[Collected data entries]
--- START ---

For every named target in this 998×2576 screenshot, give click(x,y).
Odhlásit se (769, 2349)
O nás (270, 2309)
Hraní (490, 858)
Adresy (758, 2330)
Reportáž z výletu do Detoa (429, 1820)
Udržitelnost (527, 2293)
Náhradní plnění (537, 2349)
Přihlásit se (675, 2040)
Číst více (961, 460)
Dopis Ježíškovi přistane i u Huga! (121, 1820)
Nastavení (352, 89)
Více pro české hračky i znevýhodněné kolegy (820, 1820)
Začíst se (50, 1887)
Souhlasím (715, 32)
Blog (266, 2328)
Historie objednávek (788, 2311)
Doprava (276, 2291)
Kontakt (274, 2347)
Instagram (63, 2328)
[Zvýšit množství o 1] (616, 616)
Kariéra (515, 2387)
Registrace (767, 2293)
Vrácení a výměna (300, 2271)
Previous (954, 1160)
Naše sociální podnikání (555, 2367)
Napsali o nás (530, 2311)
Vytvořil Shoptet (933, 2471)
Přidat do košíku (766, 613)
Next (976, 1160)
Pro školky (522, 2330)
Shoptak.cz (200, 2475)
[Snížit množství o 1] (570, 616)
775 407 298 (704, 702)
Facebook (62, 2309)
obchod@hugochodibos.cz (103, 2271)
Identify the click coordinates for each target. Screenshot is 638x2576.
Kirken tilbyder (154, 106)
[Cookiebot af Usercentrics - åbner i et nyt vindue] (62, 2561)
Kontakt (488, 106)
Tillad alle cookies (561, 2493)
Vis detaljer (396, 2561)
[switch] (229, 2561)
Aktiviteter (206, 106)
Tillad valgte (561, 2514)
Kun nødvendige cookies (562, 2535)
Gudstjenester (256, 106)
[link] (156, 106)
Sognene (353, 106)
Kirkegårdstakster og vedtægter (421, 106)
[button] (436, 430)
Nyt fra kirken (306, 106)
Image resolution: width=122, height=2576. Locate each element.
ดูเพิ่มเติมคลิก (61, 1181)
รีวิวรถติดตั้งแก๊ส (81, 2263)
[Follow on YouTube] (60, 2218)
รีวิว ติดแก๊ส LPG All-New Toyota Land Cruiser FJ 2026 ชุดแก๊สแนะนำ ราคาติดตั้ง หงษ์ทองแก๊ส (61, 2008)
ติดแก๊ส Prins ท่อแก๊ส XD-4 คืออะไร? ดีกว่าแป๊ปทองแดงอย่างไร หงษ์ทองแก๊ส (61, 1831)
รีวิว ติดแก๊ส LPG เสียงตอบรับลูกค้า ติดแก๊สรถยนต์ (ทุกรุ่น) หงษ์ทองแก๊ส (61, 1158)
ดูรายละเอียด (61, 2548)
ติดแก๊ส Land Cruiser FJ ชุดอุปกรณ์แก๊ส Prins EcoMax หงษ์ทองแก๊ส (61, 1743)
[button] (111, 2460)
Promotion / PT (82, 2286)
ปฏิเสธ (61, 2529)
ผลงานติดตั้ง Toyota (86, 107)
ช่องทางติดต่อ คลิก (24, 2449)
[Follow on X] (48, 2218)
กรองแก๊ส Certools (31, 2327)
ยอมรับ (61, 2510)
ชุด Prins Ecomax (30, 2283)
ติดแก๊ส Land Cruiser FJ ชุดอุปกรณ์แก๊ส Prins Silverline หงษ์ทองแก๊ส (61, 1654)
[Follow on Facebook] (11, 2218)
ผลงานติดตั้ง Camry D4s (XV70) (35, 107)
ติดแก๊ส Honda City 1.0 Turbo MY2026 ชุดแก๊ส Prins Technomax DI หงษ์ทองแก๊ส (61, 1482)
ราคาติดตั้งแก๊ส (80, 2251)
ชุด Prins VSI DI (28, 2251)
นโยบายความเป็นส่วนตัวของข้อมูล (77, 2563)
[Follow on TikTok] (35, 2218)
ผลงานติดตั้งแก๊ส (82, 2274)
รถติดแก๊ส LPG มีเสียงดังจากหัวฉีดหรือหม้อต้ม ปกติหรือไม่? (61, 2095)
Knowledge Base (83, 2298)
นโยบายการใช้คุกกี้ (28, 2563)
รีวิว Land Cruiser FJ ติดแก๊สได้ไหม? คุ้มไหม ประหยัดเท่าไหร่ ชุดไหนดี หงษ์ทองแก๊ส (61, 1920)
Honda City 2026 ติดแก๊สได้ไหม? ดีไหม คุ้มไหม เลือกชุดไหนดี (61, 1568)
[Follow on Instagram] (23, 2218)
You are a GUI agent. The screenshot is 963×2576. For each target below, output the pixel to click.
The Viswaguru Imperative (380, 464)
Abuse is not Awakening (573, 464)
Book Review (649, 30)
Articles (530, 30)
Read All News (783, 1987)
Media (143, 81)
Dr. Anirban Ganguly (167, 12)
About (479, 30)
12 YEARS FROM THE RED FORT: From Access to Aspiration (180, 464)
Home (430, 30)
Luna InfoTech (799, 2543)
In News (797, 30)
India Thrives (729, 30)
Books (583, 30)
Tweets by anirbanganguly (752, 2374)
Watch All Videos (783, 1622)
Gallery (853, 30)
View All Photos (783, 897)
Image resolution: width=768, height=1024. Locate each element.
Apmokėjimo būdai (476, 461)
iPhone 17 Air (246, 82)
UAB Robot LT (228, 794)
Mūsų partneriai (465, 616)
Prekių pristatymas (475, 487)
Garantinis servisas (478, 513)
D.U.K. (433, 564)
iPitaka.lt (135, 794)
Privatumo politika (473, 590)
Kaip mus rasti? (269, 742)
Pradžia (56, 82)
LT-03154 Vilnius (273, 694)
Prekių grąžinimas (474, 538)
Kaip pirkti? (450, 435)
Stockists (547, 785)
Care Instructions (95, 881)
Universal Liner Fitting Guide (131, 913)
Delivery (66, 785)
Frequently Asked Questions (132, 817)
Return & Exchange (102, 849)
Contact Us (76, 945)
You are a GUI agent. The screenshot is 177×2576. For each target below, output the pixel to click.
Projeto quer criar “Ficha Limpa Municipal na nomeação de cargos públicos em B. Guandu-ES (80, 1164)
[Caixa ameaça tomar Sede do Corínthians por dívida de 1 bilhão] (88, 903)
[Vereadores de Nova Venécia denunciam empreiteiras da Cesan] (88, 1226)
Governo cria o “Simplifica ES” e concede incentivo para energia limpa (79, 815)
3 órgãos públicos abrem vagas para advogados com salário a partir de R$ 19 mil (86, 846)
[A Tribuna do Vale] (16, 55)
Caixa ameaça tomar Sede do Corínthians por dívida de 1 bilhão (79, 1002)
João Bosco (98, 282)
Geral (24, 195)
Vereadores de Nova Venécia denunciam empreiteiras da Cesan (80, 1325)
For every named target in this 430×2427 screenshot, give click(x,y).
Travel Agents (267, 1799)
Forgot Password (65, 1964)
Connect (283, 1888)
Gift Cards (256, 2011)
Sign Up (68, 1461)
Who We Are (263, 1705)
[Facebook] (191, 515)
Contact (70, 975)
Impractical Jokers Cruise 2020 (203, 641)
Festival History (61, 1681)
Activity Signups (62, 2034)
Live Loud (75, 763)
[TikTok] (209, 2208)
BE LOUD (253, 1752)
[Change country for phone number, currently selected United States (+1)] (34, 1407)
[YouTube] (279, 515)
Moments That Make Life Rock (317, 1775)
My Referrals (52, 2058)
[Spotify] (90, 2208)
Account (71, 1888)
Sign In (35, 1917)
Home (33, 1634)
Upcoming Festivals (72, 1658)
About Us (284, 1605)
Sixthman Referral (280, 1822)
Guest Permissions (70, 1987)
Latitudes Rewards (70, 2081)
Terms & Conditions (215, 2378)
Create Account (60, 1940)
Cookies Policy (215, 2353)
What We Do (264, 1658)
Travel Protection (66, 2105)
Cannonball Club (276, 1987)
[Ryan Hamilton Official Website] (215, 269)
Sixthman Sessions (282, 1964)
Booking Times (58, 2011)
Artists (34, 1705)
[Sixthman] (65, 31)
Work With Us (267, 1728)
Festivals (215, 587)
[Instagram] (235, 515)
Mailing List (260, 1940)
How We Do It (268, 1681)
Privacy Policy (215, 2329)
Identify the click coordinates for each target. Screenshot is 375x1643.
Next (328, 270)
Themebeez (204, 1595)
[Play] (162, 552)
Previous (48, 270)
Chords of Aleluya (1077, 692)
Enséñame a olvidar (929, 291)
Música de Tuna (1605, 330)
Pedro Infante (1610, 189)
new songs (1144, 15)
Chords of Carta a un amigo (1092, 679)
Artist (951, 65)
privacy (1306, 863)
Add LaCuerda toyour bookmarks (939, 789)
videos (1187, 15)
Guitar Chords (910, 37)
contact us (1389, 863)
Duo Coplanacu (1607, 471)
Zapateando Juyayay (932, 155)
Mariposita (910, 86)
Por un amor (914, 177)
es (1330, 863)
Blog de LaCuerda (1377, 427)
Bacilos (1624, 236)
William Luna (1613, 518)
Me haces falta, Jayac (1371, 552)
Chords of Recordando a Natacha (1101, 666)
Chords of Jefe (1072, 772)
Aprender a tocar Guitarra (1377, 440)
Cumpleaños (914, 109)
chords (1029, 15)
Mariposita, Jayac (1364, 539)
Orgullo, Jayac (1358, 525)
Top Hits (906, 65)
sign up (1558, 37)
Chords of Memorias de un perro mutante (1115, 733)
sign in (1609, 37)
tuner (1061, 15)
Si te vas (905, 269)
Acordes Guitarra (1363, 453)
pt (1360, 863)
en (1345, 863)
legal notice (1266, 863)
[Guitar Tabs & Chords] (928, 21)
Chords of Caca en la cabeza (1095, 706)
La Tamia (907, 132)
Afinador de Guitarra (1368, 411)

--- END ---

▸ **WHAT THIS TASK INVOLVES**:
What the task asks for is a word-for-word repeat of the lines above, from the first through the one containing "[Follow on YouTube] (60, 2218)".

▸ **ANSWER TO THIS EXERCISE**:
For every named target in this 998×2576 screenshot, give click(x,y).
Odhlásit se (769, 2349)
O nás (270, 2309)
Hraní (490, 858)
Adresy (758, 2330)
Reportáž z výletu do Detoa (429, 1820)
Udržitelnost (527, 2293)
Náhradní plnění (537, 2349)
Přihlásit se (675, 2040)
Číst více (961, 460)
Dopis Ježíškovi přistane i u Huga! (121, 1820)
Nastavení (352, 89)
Více pro české hračky i znevýhodněné kolegy (820, 1820)
Začíst se (50, 1887)
Souhlasím (715, 32)
Blog (266, 2328)
Historie objednávek (788, 2311)
Doprava (276, 2291)
Kontakt (274, 2347)
Instagram (63, 2328)
[Zvýšit množství o 1] (616, 616)
Kariéra (515, 2387)
Registrace (767, 2293)
Vrácení a výměna (300, 2271)
Previous (954, 1160)
Naše sociální podnikání (555, 2367)
Napsali o nás (530, 2311)
Vytvořil Shoptet (933, 2471)
Přidat do košíku (766, 613)
Next (976, 1160)
Pro školky (522, 2330)
Shoptak.cz (200, 2475)
[Snížit množství o 1] (570, 616)
775 407 298 (704, 702)
Facebook (62, 2309)
obchod@hugochodibos.cz (103, 2271)
Identify the click coordinates for each target. Screenshot is 638x2576.
Kirken tilbyder (154, 106)
[Cookiebot af Usercentrics - åbner i et nyt vindue] (62, 2561)
Kontakt (488, 106)
Tillad alle cookies (561, 2493)
Vis detaljer (396, 2561)
[switch] (229, 2561)
Aktiviteter (206, 106)
Tillad valgte (561, 2514)
Kun nødvendige cookies (562, 2535)
Gudstjenester (256, 106)
[link] (156, 106)
Sognene (353, 106)
Kirkegårdstakster og vedtægter (421, 106)
[button] (436, 430)
Nyt fra kirken (306, 106)
Image resolution: width=122, height=2576. Locate each element.
ดูเพิ่มเติมคลิก (61, 1181)
รีวิวรถติดตั้งแก๊ส (81, 2263)
[Follow on YouTube] (60, 2218)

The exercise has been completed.